巨大な母船は透明なまま、ゆっくりと踵を返し、また別の星に向かっていった。船長の好みで、この船は真っ赤に塗られ、二本の大きなツノような装飾が施された派手な見た目はやけに目立つ。

 この集められたエネルギーは、アジトにある精製機でより純度が磨かれて、四つのサイズに分かれた保管用の大型タンクに充填される。これらは主に、あらゆる原動機で使う燃料として、顧客に売られていく。

ここ数十年で宇宙進出は進めた星は多いが、それを支える数多の機器は、いまだに電動が主流である。だが、発電に使われる化石燃料は枯渇し、原子力は廃棄物の処理が追いつかない星もまた多い。そこに目をつけたのが彼らだった。

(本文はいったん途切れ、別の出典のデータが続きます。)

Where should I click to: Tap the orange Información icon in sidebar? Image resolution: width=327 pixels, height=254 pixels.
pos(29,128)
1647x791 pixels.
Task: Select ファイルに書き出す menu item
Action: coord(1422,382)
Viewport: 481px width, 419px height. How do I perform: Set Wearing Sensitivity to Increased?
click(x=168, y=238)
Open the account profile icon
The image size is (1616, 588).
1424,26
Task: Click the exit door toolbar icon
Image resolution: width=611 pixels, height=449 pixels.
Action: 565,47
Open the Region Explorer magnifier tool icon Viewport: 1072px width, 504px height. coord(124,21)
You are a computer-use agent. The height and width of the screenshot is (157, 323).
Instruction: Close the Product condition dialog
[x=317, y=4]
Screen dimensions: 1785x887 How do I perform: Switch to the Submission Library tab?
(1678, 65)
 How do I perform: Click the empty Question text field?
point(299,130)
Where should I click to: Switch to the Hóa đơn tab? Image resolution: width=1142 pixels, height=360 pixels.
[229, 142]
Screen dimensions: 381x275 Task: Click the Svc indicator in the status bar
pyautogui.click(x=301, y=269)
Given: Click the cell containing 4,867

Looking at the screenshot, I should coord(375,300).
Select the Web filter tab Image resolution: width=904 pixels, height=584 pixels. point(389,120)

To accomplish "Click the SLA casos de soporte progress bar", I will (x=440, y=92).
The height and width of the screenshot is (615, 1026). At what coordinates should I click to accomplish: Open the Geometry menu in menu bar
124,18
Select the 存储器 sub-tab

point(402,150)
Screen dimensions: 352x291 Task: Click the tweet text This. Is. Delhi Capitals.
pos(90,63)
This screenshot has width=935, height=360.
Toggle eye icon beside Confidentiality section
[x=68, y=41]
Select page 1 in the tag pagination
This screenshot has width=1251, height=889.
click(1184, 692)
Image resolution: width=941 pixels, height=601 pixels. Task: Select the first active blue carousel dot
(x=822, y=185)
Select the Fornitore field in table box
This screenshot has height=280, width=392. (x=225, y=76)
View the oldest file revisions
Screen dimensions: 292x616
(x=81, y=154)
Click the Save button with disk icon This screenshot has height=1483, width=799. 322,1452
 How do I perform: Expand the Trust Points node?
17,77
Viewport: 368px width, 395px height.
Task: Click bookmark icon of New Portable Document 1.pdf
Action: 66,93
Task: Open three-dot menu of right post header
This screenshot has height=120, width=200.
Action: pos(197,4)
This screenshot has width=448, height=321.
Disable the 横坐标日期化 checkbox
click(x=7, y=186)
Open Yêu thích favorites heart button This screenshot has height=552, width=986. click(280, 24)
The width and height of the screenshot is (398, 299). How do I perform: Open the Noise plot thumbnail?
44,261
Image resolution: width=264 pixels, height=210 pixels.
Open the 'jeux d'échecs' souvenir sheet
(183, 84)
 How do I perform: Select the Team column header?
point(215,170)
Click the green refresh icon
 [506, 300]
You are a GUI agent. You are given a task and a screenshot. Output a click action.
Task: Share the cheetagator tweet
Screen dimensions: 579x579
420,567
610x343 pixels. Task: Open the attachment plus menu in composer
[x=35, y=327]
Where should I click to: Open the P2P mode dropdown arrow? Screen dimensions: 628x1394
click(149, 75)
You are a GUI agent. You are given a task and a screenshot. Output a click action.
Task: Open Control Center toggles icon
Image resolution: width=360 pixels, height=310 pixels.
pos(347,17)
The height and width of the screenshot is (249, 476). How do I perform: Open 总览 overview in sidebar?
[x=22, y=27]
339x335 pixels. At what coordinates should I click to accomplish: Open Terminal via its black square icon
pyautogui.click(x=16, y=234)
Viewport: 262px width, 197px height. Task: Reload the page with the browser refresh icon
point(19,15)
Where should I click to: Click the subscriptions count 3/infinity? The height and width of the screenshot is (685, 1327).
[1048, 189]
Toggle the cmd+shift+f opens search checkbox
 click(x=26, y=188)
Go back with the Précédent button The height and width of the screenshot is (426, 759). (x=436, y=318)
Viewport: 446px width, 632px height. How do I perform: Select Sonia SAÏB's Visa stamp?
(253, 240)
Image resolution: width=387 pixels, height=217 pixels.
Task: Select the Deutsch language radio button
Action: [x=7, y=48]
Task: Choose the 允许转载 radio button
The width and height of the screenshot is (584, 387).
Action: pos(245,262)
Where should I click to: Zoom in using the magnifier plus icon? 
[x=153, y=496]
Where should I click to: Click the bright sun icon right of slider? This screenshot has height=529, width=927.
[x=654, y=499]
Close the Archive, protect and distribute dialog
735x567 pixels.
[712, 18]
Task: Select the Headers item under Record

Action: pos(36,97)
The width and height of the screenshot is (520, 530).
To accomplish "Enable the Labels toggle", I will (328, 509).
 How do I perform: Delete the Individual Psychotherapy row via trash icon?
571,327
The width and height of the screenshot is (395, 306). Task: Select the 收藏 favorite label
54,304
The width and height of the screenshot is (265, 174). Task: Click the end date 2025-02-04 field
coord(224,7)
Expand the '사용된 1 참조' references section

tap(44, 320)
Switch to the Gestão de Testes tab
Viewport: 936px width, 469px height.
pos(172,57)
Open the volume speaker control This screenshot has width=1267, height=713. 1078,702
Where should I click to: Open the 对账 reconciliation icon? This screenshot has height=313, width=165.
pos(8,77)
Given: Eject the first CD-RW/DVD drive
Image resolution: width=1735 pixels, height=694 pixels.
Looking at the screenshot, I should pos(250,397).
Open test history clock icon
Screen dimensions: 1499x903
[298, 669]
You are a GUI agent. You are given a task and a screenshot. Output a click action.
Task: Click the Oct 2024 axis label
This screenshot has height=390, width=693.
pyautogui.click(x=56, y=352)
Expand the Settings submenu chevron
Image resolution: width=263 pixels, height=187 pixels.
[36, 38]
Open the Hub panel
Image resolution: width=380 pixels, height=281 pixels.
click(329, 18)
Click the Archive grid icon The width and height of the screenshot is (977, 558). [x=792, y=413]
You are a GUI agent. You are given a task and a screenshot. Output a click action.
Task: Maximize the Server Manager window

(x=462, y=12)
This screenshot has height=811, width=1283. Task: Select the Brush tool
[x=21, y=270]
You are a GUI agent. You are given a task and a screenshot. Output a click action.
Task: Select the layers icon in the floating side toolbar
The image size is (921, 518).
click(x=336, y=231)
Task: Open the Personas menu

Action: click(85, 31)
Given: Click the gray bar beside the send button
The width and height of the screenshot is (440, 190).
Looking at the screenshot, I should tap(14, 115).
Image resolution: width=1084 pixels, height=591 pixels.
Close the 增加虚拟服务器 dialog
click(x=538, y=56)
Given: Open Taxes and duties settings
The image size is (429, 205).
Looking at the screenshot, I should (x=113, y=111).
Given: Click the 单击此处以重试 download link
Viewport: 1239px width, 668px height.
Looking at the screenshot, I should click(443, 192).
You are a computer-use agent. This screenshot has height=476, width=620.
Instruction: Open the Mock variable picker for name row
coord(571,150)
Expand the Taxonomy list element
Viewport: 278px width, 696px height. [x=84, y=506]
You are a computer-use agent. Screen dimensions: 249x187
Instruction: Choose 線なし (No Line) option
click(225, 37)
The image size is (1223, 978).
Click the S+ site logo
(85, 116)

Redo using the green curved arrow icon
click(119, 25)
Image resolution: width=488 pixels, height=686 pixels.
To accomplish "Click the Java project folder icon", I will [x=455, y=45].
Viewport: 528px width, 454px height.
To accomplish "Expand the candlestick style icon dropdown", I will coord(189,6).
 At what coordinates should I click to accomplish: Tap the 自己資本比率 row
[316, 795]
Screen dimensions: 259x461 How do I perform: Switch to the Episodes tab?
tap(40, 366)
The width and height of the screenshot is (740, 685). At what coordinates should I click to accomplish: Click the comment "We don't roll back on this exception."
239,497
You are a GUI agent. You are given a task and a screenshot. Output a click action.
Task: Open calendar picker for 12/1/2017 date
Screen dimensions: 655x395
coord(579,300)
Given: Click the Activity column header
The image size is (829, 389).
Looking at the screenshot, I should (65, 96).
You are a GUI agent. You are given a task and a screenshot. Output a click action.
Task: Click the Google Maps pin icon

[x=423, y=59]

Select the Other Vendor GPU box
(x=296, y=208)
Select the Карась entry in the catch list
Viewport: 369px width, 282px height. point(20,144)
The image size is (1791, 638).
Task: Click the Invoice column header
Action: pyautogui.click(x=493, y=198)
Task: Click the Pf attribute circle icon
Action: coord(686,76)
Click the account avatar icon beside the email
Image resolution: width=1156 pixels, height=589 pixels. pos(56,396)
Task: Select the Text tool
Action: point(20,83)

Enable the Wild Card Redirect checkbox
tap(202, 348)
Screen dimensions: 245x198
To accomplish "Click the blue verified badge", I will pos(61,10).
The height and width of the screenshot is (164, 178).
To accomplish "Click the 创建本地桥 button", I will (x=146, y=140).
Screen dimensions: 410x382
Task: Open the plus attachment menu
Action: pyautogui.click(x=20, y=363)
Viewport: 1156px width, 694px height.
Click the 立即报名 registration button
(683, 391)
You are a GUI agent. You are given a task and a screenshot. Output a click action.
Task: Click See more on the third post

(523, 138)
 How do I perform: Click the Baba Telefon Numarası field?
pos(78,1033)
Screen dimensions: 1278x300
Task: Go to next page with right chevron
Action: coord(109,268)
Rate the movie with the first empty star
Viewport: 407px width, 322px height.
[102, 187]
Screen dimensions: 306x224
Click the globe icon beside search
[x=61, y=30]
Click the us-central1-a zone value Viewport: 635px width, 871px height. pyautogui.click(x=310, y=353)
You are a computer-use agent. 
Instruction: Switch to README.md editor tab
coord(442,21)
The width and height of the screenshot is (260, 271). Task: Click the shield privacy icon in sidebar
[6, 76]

 ONUが開発した燃料は、エネルギー密度がとにかく高く、牛乳瓶一本分ほどで、人工衛星一機が満足に活動できてしまう。場所もとらなければ、場合によっては、顧客先のタンクまで充填に向かえる体制も整えている。一見すると石油会社のような金の稼ぎ方だが、原材料が子供達のエネルギーとなると話は変わってくる。

 原油と同じで、採取量には限界がある。感情を抜かれた子供達は、成人しても元に戻らない健康被害も確認されており、船員はもれなく宇宙指名手配犯だ。

「よし、採集電波を出せ」

 今日も母艦は地球にある日本という国のとある上空に居座り、仕事を始めようとしていた。

 「お頭、様子が変ですぜ。一向にタンクが増えねえ」

 「もっと周波数を上げろ。モタモタするな」

もうとっくに満タンになる時間が過ぎた。焦る船内を横目に、眼下では子供達が母艦に向かって、何か投げている。届く距離ではないが、泣いたり叫んだりしながら、握っているのは豆の袋のようだった。